Modern Mainframes need Modern Network Security
Mainframes are designed with security features that are deeply integrated into the hardware and software. Mainframe features and capabilities for security and compliance include: multi-factor authentication, encryption, system authorization facilities, and systems management facilities. There are also network management tools, like NetMaster™ Network Intelligence, which provide network security insights about network connections and how applications are being used.
Strategies such as network monitoring and intelligence, zero trust, identity and access management, and cyber resiliency are imperative in today’s modern network. Most importantly, your mainframe needs to be included in your security operation center (SOC). A modern approach to network security is needed to avoid your Protect Surface — the most crucial data and apps normally residing on the mainframe — from becoming a blind spot in your security operations.
As infrastructure modernization and hybrid apps bring more network connectivity to the mainframe, you should closely manage your mainframe’s network activity. Since all software has vulnerabilities that could possibly be exploited, you need to be vigilant in detecting malicious activity. This can be done by ingesting mainframe logs into the SOC and proactively monitoring the mainframe network traffic. Hackers can gain access to mainframe systems through any weak spot in the security infrastructure and take advantage of configurations and gaps to bypass security controls. Let's take a closer look at some of the top network security vulnerabilities in mainframes.
Mainframe Network Security Vulnerabilities
1. Unsecure applications
Applications with insufficient security or vulnerabilities that enable authentication to be bypassed or unauthorized code to be executed can put your mainframe at risk. Scanning applications for vulnerabilities and looking for indicators in network traffic can help find vulnerable applications.
2. Missing fixes
Software that has not been updated to fix critical vulnerabilities and exposures also creates risk. Hackers quickly develop exploits and scan networks for known vulnerabilities. Missing patches make mainframes susceptible to these attacks; over time the threat becomes greater that attackers will gain access to unauthorized data. Continuous monitoring identifies vulnerable software and notifies when patches are available.
3. Unencrypted protocols
Unencrypted protocols enable hackers to see data in transit. Some installations still use unencrypted protocols such as telnet, FTP, and HTTP, all of which allow a network snooper to see sensitive data, including usernames and passwords. NetMaster Network Intelligence can report unencrypted and unsecure protocols used on the mainframe.
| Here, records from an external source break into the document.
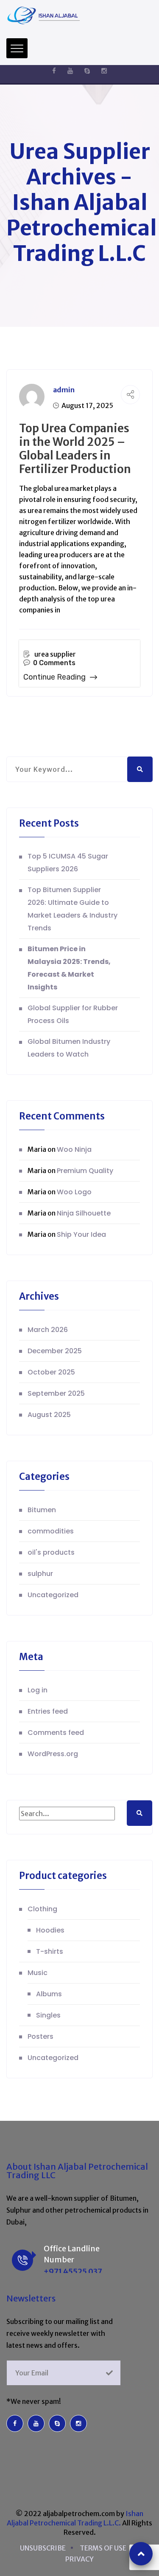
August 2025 (49, 1415)
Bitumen (42, 1510)
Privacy (79, 2559)
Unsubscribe (43, 2548)
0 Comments (54, 663)
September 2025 (56, 1393)
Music (37, 1973)
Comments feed (56, 1732)
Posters (40, 2036)
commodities (51, 1531)
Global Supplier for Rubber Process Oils (73, 1014)
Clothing (42, 1909)
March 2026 (48, 1330)
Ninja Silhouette (84, 1213)
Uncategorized (53, 1595)
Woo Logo (74, 1192)
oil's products (51, 1552)
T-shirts (49, 1951)
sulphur (40, 1573)
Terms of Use (103, 2548)
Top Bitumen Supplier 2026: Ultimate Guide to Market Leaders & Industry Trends (72, 909)
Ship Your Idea (81, 1234)
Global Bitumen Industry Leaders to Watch (69, 1048)
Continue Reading (54, 677)
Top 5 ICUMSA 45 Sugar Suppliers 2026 (68, 862)
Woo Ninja (74, 1149)
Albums (49, 1994)
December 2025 (55, 1351)
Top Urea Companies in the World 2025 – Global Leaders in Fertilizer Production (75, 448)
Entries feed (48, 1711)
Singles (48, 2015)
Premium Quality (85, 1171)
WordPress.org (53, 1754)
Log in (37, 1690)
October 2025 (51, 1372)
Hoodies (50, 1930)
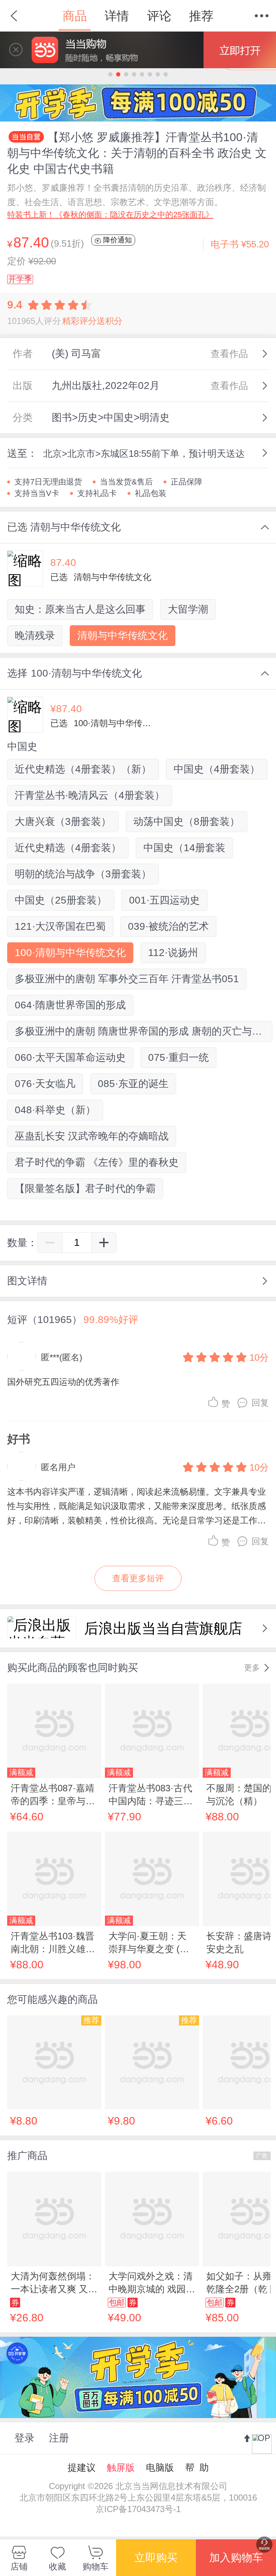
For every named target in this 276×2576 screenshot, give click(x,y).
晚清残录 (35, 635)
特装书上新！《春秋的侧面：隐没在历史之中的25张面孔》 (110, 214)
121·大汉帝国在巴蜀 (60, 926)
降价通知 (116, 240)
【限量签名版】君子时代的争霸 (85, 1188)
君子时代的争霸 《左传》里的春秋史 (97, 1162)
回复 (260, 1402)
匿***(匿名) (61, 1357)
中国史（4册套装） (217, 769)
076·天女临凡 (45, 1083)
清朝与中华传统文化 (122, 635)
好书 (18, 1439)
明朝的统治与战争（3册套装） (83, 873)
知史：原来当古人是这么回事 (80, 609)
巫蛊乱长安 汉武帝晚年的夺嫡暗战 (92, 1136)
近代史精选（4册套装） (68, 847)
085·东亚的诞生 (133, 1083)
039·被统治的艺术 (168, 926)
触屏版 (121, 2467)
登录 (24, 2437)
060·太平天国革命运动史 (70, 1057)
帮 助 (197, 2467)
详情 (117, 16)
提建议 (82, 2467)
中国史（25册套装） (61, 900)
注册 (59, 2437)
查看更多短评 (138, 1578)
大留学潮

4. Server security misconfiguration
Misconfigured servers and certificates allow hackers to bypass security controls and break data security protocols. Regular scanning of network servers and monitoring of network protocols can detect misconfigured servers.
5. Lack of network segregation
Improper access to network resources can allow hackers to see mainframe data. Having specific network segments for different purposes and keeping inter-connectivity on a ‘need-to-access’ basis can limit access privileges to those who truly need it. Network segregation protects the network from widespread cyberattacks by isolating systems. Monitoring for unauthorized network connections identifies improperly or misconfigured network segments.
Modern SOCs are able to detect many of these vulnerabilities through centralized network monitoring, scanning, and system log auditing. Mainframes have all the software necessary to integrate into your SOC, Security Information Event Management (SIEM) system, and Zero Trust strategy, enabling you to detect and respond to security incidents with increased efficiency and high accuracy.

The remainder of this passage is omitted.